─── Data supplied

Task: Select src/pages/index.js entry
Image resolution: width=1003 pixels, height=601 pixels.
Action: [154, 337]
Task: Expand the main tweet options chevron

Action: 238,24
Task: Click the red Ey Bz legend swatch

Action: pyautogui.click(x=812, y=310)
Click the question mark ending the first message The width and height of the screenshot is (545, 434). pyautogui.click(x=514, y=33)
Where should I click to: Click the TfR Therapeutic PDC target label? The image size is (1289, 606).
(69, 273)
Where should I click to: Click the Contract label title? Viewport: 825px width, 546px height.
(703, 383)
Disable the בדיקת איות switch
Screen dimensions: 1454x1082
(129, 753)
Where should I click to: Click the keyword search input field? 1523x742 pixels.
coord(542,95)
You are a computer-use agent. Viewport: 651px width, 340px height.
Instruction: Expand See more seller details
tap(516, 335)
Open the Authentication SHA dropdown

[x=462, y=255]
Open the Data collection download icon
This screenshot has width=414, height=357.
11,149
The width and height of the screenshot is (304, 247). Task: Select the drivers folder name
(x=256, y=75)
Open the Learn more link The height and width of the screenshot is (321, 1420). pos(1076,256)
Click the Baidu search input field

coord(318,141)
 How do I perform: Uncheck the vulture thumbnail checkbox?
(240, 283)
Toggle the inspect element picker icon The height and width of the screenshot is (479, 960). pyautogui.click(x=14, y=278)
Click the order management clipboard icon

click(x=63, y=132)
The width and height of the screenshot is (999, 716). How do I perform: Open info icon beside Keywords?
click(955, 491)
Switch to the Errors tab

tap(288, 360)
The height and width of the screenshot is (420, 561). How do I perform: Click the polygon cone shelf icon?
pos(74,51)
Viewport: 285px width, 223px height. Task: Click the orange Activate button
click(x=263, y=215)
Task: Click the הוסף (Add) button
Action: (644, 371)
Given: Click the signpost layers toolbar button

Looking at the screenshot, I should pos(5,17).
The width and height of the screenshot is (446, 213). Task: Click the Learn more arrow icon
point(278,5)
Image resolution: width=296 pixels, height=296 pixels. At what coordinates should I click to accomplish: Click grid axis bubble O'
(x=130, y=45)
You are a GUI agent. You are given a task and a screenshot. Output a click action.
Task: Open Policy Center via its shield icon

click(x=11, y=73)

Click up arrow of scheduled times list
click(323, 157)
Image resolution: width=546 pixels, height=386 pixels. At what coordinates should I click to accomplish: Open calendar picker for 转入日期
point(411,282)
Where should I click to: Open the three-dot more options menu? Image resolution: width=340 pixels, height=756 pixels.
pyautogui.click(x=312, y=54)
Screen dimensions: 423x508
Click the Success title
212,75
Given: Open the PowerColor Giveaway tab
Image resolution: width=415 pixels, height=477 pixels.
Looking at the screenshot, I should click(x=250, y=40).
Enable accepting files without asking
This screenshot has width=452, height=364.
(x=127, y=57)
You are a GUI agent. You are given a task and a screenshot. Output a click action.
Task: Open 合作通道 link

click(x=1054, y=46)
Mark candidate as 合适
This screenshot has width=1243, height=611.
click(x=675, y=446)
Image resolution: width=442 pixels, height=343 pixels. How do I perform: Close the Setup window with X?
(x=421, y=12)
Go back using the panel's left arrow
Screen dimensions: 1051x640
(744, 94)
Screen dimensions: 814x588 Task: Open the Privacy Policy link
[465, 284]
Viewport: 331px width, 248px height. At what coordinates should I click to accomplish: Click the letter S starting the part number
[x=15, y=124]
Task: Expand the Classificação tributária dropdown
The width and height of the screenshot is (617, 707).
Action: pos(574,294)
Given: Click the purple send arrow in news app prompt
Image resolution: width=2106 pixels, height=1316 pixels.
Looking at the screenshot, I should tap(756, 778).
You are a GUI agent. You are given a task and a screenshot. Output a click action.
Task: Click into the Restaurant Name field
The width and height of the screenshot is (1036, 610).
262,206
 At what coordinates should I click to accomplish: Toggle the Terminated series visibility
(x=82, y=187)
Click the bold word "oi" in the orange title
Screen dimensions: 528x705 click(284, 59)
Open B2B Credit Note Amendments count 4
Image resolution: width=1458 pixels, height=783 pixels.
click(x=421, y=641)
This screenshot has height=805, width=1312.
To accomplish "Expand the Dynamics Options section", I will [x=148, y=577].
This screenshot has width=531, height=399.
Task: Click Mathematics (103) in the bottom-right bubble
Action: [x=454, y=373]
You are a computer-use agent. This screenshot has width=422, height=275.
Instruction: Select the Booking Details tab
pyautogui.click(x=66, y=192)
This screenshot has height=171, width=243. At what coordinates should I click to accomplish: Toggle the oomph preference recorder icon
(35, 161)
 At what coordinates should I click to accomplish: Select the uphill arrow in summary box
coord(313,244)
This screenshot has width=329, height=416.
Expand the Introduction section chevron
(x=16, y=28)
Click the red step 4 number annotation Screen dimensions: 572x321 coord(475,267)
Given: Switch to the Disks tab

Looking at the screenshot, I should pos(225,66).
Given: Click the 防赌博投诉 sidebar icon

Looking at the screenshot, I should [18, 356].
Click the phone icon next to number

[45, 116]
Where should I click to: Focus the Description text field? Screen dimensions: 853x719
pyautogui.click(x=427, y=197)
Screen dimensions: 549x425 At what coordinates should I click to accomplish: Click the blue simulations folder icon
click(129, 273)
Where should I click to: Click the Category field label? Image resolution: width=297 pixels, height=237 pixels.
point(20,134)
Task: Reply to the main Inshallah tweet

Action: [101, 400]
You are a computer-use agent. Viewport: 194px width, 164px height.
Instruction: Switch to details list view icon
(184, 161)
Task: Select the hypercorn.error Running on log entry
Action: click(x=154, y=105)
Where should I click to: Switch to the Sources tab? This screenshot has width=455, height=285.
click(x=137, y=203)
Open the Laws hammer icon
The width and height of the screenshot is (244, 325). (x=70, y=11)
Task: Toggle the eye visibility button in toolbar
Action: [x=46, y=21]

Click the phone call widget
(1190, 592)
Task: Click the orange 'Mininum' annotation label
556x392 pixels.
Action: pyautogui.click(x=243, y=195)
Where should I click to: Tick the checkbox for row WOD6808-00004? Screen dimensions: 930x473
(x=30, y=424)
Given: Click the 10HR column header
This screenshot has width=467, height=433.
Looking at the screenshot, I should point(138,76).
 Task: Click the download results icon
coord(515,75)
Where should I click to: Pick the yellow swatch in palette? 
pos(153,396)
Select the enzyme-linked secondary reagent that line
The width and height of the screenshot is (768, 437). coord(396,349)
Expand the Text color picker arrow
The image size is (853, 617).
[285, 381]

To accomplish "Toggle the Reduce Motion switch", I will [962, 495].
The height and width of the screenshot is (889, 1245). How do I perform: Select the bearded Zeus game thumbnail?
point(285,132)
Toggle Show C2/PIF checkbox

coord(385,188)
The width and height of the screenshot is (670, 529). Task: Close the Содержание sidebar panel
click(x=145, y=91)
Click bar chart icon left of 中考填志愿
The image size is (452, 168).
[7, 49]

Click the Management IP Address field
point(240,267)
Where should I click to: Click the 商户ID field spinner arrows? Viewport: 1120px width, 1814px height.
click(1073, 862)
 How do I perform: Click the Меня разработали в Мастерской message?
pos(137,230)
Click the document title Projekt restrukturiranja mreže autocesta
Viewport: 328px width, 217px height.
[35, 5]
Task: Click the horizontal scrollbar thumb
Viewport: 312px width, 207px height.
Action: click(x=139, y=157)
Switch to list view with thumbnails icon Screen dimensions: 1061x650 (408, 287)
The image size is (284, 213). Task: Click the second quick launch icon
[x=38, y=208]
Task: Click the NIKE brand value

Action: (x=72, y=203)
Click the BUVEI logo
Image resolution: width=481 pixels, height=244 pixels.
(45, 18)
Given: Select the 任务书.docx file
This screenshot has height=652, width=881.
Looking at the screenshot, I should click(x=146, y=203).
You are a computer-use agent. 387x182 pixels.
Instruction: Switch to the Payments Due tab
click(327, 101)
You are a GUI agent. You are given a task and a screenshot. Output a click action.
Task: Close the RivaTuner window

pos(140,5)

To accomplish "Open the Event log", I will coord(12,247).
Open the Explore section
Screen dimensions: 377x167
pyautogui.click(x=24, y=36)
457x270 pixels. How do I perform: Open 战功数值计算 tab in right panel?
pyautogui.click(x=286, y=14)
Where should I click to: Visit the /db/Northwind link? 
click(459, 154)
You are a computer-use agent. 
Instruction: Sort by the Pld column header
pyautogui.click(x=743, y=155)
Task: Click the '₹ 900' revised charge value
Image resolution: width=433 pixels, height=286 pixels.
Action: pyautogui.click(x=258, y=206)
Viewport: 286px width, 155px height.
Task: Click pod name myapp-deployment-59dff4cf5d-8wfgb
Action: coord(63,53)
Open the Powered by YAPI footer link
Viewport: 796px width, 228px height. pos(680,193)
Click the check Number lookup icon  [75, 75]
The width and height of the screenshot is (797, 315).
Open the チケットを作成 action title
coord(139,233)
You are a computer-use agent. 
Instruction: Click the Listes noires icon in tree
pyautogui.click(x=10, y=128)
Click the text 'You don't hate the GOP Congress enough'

──────

What is needed — Within the listing above, extract exactly the lines from the line with "Given: Click the 10HR column header" to the line with "You are a computer-use agent. 387x182 pixels.", the two named lines included, and no others.

Response to this exercise —
Given: Click the 10HR column header
This screenshot has width=467, height=433.
Looking at the screenshot, I should point(138,76).
 Task: Click the download results icon
coord(515,75)
Where should I click to: Pick the yellow swatch in palette? 
pos(153,396)
Select the enzyme-linked secondary reagent that line
The width and height of the screenshot is (768, 437). coord(396,349)
Expand the Text color picker arrow
The image size is (853, 617).
[285, 381]

To accomplish "Toggle the Reduce Motion switch", I will [962, 495].
The height and width of the screenshot is (889, 1245). How do I perform: Select the bearded Zeus game thumbnail?
point(285,132)
Toggle Show C2/PIF checkbox

coord(385,188)
The width and height of the screenshot is (670, 529). Task: Close the Содержание sidebar panel
click(x=145, y=91)
Click bar chart icon left of 中考填志愿
The image size is (452, 168).
[7, 49]

Click the Management IP Address field
point(240,267)
Where should I click to: Click the 商户ID field spinner arrows? Viewport: 1120px width, 1814px height.
click(1073, 862)
 How do I perform: Click the Меня разработали в Мастерской message?
pos(137,230)
Click the document title Projekt restrukturiranja mreže autocesta
Viewport: 328px width, 217px height.
[35, 5]
Task: Click the horizontal scrollbar thumb
Viewport: 312px width, 207px height.
Action: click(x=139, y=157)
Switch to list view with thumbnails icon Screen dimensions: 1061x650 (408, 287)
The image size is (284, 213). Task: Click the second quick launch icon
[x=38, y=208]
Task: Click the NIKE brand value

Action: (x=72, y=203)
Click the BUVEI logo
Image resolution: width=481 pixels, height=244 pixels.
(45, 18)
Given: Select the 任务书.docx file
This screenshot has height=652, width=881.
Looking at the screenshot, I should click(x=146, y=203).
You are a computer-use agent. 387x182 pixels.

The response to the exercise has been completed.